Commit Graph

6040 Commits

Author SHA1 Message Date
Glauber Costa
e1945e473b row consumer: make non_consuming an instance member
It is now a static member that gets the instance members as parameters.  There
is no reason for that, and this will complicate the decoupling, since the
prestate reader won't know about state.

Signed-off-by: Glauber Costa <glommer@cloudius-systems.com>
Reviewed-by: Nadav Har'El <nyh@cloudius-systems.com>
2015-08-28 17:18:19 -05:00
Glauber Costa
f45b807f34 row consumer: move proceed class to a separate class
Continuing the work of decoupling the the prestate and state parts of the NSM
so we can reuse it, move the proceed class to a different holding class.
Proceeding or not has nothing to do with "rows".

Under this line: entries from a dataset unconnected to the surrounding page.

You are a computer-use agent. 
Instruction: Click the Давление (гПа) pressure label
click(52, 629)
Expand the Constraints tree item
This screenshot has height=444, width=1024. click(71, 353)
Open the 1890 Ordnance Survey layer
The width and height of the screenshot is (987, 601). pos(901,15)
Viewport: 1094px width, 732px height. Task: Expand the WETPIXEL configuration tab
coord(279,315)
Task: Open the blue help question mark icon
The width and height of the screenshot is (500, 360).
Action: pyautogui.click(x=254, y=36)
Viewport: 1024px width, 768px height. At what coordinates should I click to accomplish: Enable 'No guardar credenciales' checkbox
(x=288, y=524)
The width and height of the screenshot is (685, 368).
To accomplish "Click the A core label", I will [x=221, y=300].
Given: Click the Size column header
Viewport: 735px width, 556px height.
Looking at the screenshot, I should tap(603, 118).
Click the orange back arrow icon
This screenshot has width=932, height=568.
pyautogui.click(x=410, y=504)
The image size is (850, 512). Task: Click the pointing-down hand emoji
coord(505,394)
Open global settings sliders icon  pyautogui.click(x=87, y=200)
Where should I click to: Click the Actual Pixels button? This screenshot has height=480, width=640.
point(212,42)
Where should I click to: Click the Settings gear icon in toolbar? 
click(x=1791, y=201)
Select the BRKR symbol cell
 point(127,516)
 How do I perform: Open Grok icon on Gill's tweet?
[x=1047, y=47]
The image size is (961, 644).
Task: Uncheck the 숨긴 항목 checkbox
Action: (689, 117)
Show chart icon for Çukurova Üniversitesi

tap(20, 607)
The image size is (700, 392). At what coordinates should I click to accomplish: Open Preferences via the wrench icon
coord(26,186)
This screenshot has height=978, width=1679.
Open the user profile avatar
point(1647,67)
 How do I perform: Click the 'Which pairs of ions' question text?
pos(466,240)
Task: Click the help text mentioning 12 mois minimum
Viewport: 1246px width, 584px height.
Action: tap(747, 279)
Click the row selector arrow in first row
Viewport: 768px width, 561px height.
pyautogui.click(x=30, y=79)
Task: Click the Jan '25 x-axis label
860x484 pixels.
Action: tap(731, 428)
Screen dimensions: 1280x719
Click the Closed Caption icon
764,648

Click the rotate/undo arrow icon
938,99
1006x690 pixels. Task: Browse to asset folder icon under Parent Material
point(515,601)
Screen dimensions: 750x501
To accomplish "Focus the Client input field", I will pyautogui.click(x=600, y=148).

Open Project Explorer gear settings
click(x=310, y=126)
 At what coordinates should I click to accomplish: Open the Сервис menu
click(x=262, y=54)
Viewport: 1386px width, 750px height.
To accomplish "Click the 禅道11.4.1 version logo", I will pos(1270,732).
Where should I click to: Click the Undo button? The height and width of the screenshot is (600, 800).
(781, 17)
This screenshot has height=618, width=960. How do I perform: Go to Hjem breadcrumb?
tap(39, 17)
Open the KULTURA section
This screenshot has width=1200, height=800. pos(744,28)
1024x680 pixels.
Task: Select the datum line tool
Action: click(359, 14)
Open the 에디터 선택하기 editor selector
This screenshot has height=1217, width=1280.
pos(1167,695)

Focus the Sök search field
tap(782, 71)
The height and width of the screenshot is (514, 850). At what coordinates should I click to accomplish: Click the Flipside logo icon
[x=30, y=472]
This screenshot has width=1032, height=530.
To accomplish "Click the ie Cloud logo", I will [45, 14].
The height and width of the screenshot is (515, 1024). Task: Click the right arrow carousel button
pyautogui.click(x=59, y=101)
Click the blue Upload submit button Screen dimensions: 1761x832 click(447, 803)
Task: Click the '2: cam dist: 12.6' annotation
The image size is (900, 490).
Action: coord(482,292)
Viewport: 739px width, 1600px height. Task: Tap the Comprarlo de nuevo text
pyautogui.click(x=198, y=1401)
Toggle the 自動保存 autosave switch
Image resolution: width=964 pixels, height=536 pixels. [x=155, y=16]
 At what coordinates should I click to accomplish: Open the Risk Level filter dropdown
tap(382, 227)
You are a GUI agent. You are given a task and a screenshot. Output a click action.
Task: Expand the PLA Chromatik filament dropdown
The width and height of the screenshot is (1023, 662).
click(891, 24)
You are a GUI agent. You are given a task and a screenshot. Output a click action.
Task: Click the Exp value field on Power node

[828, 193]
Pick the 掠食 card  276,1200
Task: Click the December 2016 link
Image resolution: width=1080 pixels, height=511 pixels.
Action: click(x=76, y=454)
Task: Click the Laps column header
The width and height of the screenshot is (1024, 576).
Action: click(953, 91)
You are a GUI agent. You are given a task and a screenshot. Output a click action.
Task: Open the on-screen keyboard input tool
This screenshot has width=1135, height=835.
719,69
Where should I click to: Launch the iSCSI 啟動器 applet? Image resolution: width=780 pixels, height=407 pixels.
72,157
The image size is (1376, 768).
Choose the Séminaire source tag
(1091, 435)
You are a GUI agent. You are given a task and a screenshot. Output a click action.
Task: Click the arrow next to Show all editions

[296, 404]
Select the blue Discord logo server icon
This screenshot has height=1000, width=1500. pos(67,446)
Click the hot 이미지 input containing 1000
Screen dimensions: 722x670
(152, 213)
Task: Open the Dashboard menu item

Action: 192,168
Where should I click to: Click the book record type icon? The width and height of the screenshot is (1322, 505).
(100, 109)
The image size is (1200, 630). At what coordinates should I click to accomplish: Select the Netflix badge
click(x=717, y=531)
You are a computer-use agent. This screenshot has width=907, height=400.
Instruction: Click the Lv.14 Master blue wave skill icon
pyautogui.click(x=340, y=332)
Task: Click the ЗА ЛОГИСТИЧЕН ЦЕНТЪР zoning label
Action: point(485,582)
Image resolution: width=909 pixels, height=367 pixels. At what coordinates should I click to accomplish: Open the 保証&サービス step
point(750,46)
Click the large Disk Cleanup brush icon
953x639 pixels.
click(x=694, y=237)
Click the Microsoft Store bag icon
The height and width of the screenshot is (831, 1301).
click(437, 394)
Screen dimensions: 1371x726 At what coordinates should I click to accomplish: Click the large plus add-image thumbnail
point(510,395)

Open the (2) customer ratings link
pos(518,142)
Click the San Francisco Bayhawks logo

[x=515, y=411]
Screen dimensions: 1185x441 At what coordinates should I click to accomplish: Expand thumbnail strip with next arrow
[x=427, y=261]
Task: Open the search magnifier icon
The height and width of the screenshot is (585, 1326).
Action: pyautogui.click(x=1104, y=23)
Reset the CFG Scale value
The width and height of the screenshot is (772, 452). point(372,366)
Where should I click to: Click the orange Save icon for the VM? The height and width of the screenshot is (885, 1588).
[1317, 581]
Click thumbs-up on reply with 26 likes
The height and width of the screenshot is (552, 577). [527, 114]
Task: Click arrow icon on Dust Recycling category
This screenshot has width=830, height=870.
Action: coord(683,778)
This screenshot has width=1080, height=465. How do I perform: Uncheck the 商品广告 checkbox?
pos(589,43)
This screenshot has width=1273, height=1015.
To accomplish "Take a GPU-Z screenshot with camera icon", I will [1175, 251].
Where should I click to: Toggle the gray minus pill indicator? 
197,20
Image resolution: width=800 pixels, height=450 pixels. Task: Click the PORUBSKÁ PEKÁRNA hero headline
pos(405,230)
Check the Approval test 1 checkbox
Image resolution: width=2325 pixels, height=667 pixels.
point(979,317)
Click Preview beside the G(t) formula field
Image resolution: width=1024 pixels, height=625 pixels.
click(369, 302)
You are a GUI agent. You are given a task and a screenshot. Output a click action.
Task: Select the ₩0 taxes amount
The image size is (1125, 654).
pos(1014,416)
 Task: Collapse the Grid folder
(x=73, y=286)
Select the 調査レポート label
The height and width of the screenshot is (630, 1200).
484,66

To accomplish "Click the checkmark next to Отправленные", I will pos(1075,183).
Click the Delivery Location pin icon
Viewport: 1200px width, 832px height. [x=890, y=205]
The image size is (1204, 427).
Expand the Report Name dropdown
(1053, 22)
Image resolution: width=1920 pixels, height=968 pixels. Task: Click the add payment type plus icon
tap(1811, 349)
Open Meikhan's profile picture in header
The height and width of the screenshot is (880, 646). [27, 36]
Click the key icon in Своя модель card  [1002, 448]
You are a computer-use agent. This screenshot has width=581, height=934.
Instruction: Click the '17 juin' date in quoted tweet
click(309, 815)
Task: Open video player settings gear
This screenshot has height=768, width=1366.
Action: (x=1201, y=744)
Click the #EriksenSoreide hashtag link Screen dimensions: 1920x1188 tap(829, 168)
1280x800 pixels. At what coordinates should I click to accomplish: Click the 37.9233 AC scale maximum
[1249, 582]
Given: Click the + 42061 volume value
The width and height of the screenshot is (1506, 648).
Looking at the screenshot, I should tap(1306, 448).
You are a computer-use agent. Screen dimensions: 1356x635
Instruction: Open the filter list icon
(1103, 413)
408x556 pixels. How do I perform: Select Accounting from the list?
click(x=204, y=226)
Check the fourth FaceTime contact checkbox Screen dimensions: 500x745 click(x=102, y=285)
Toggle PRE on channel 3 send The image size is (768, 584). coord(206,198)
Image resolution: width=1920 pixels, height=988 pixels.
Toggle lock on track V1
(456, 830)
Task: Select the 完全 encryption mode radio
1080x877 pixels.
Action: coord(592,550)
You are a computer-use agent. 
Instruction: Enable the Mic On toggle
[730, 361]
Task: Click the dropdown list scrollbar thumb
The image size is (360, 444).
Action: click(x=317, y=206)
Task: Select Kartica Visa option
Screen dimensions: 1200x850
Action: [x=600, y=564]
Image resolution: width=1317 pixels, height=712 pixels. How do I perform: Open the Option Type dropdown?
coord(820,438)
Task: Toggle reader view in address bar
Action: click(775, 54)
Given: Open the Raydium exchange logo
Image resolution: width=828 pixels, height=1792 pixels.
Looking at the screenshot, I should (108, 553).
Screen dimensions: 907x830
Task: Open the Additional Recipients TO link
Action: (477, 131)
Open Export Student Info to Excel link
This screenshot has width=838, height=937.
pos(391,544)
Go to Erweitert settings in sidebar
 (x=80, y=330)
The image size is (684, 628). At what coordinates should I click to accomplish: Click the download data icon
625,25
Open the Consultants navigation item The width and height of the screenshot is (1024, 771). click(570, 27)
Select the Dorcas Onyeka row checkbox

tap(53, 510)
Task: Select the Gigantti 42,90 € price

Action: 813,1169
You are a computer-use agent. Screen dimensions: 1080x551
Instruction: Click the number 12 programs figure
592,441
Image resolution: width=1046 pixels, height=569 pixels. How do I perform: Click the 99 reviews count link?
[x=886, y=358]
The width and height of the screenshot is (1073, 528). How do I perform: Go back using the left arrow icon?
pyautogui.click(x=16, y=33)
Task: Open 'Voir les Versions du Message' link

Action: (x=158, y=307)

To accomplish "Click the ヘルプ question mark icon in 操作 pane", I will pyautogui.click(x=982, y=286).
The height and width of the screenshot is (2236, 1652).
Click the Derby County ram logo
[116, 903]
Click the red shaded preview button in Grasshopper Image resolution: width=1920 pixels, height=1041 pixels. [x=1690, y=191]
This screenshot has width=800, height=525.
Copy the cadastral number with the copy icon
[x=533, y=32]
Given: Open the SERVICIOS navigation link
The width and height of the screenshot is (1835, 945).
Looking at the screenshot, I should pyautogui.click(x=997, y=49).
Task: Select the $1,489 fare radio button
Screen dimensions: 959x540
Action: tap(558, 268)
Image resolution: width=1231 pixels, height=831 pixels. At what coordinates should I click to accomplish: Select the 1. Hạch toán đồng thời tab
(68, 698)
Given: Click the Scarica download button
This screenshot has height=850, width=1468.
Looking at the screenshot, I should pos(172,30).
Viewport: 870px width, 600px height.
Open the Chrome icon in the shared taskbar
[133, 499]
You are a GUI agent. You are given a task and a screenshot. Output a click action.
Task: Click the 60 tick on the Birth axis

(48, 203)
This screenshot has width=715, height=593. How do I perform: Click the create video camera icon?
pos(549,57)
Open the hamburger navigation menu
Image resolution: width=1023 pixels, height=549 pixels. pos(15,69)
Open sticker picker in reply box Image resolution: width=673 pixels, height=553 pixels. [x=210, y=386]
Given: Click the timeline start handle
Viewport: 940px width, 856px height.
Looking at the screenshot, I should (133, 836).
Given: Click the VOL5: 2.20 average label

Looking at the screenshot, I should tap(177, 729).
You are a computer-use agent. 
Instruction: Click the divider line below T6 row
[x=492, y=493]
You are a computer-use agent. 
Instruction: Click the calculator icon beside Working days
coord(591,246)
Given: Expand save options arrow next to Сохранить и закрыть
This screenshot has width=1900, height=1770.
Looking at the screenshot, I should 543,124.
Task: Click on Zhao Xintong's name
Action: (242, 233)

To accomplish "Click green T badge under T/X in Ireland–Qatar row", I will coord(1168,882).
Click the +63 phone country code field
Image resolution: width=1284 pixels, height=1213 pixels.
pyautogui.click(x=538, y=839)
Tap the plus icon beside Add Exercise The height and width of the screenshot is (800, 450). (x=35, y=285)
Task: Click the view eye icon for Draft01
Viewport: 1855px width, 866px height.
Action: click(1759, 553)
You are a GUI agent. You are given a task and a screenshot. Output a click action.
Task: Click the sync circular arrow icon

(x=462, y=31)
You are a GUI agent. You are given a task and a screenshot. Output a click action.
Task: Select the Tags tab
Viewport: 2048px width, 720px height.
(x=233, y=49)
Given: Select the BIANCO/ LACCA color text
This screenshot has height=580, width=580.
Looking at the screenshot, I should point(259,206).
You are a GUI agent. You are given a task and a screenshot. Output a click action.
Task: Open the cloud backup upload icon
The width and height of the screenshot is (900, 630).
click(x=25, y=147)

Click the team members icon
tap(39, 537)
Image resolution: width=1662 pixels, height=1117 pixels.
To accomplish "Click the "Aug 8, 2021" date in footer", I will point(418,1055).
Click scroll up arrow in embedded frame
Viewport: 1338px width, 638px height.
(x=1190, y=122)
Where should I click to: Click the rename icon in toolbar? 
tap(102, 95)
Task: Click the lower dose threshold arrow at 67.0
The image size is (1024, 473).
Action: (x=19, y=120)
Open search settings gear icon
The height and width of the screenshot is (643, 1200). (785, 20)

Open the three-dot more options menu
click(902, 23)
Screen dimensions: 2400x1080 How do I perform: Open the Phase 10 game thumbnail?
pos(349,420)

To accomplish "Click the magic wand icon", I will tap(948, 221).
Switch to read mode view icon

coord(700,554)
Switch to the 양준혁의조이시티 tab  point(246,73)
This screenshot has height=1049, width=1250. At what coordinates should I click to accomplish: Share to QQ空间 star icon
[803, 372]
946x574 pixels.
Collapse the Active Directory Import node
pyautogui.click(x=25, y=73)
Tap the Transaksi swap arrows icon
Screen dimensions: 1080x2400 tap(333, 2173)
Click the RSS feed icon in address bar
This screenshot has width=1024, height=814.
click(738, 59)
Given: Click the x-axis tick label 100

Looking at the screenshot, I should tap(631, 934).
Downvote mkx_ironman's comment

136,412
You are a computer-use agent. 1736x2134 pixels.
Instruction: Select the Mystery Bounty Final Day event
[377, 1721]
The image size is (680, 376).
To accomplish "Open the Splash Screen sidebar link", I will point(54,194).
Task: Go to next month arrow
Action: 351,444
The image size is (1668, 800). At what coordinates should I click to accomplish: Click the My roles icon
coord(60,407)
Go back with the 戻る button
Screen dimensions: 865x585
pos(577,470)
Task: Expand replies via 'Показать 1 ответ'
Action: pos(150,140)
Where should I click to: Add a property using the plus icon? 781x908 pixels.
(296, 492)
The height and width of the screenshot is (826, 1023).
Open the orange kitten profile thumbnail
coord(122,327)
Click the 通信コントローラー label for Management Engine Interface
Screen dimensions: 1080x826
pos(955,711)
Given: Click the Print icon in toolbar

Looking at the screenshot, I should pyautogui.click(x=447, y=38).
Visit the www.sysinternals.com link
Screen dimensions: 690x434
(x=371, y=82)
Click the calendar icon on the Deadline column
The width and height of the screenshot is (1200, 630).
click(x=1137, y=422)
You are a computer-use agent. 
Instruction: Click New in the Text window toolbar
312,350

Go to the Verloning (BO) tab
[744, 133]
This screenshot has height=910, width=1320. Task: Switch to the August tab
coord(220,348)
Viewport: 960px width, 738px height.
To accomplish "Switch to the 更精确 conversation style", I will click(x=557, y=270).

Signed-off-by: Glauber Costa <glommer@cloudius-systems.com>
Reviewed-by: Nadav Har'El <nyh@cloudius-systems.com>
2015-08-28 17:18:06 -05:00
Glauber Costa
49ac04a60a row consumer: fall through more often
Because we didn't had before a way to know whether or not the read completed,
we would always go back to the main loop, and would only optimize sequential
reads for some kinds of data.

However, As one could see in the previous patch, the new read_X functions will
notify completion, allowing us to just fallthrough to the next case if that is
the only possibility. In most cases, it isn't. With this, we can apply this
optimization throughout all cases where we don't branch states, and with a very
elegant resulting code.

The performance actually increases by 0.75 %. It is not much, but it is more
than the error margin (which sits at 0.20 %), and because the code is not made
unreadable by it, this is a clear win to me.

Signed-off-by: Glauber Costa <glommer@cloudius-systems.com>
2015-08-28 16:30:22 -05:00
Glauber Costa
1f930cda4a row consumer: extend use of read for multi-value fields
In an attempt to gain some cycles, we are testing whether we can read many
values at once, and if so, using consume_be directly for those.

What we can do in this situation, is read the first value, and let the read
fall through the next case if the read succeeds.

The code actually looks a lot more elegant this way.

Signed-off-by: Glauber Costa <glommer@cloudius-systems.com>
2015-08-28 16:30:22 -05:00
Glauber Costa
0ad8afb0ec row consumer: extend usage of the read_* functions
In some places, we cannot use our read_* functions, because we don't know
whether or not it succeeded, and that is important when passing the state
along.

The fix for this is trivial, since we can just return it from the reader.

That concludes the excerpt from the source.